Saved data entries:
>>>

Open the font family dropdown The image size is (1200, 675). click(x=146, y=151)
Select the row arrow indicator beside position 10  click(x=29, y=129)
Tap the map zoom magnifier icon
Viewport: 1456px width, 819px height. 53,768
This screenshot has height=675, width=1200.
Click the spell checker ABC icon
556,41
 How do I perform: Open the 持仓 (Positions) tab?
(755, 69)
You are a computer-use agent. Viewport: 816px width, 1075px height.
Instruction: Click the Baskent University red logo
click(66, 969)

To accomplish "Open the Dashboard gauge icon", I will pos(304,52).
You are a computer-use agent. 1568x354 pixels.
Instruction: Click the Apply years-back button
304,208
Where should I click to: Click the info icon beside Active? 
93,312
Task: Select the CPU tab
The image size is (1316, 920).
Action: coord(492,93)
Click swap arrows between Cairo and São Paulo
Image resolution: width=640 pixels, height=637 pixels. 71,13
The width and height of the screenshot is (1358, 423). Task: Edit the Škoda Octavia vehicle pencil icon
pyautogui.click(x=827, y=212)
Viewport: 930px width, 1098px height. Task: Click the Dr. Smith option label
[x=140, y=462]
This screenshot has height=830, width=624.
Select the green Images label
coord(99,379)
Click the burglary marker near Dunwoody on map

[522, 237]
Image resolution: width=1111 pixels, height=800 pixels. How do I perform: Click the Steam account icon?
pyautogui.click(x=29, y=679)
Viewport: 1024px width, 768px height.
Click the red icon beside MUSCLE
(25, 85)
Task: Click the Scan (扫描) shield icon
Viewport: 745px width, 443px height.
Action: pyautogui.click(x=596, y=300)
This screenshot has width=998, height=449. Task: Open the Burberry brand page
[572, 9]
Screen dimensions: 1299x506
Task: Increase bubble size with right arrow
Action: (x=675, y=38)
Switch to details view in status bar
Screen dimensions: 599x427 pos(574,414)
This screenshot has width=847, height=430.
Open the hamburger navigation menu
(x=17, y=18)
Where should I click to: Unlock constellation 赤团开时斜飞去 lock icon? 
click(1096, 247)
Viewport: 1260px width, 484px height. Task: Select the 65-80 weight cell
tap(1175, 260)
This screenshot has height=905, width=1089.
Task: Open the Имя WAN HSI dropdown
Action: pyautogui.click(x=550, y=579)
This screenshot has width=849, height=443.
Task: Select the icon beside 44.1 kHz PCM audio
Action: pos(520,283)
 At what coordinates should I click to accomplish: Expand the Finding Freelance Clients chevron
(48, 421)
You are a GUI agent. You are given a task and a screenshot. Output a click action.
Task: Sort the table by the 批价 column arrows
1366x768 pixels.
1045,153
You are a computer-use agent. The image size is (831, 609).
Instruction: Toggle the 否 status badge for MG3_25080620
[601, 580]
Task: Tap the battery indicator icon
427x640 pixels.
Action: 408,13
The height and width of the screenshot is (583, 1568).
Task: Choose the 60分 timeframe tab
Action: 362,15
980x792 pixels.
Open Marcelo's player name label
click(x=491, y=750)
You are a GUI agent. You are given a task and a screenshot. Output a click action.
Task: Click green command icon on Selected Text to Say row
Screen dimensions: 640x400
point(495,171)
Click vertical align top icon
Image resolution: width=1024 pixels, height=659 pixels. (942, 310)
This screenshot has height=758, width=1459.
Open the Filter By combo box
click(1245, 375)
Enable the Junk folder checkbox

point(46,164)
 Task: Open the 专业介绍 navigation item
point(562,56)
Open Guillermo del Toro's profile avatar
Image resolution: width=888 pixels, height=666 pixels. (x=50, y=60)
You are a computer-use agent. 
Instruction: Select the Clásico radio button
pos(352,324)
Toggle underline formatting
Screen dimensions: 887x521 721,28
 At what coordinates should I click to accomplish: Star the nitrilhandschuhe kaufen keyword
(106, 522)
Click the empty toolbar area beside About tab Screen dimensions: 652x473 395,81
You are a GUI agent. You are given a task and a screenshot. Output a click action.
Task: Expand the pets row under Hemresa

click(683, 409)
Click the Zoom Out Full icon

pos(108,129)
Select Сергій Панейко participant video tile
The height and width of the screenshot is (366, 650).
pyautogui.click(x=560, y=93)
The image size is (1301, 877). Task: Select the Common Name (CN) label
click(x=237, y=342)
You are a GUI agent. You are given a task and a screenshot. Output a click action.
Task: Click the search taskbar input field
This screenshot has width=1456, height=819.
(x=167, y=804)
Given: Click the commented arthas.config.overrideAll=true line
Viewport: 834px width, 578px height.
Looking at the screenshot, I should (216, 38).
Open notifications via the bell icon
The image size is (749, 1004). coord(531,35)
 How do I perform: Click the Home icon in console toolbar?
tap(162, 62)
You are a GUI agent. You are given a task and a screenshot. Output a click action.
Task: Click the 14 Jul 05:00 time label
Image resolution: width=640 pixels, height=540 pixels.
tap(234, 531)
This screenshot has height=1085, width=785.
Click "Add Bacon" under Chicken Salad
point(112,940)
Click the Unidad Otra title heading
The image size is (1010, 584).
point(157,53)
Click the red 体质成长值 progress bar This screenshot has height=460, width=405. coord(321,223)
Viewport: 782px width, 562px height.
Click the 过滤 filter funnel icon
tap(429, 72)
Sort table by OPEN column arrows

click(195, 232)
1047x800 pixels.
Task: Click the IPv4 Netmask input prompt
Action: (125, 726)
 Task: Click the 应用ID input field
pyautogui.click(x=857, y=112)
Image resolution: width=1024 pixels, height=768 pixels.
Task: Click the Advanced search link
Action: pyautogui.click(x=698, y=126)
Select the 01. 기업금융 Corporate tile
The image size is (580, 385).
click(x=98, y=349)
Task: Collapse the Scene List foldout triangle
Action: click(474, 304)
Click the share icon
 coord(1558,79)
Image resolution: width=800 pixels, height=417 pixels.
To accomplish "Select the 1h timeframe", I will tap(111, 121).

<<<

- _Activity_: If a line in the entries above has the word "indicator", copy it.

- _Output below_:
Select the row arrow indicator beside position 10  click(x=29, y=129)
Task: Tap the battery indicator icon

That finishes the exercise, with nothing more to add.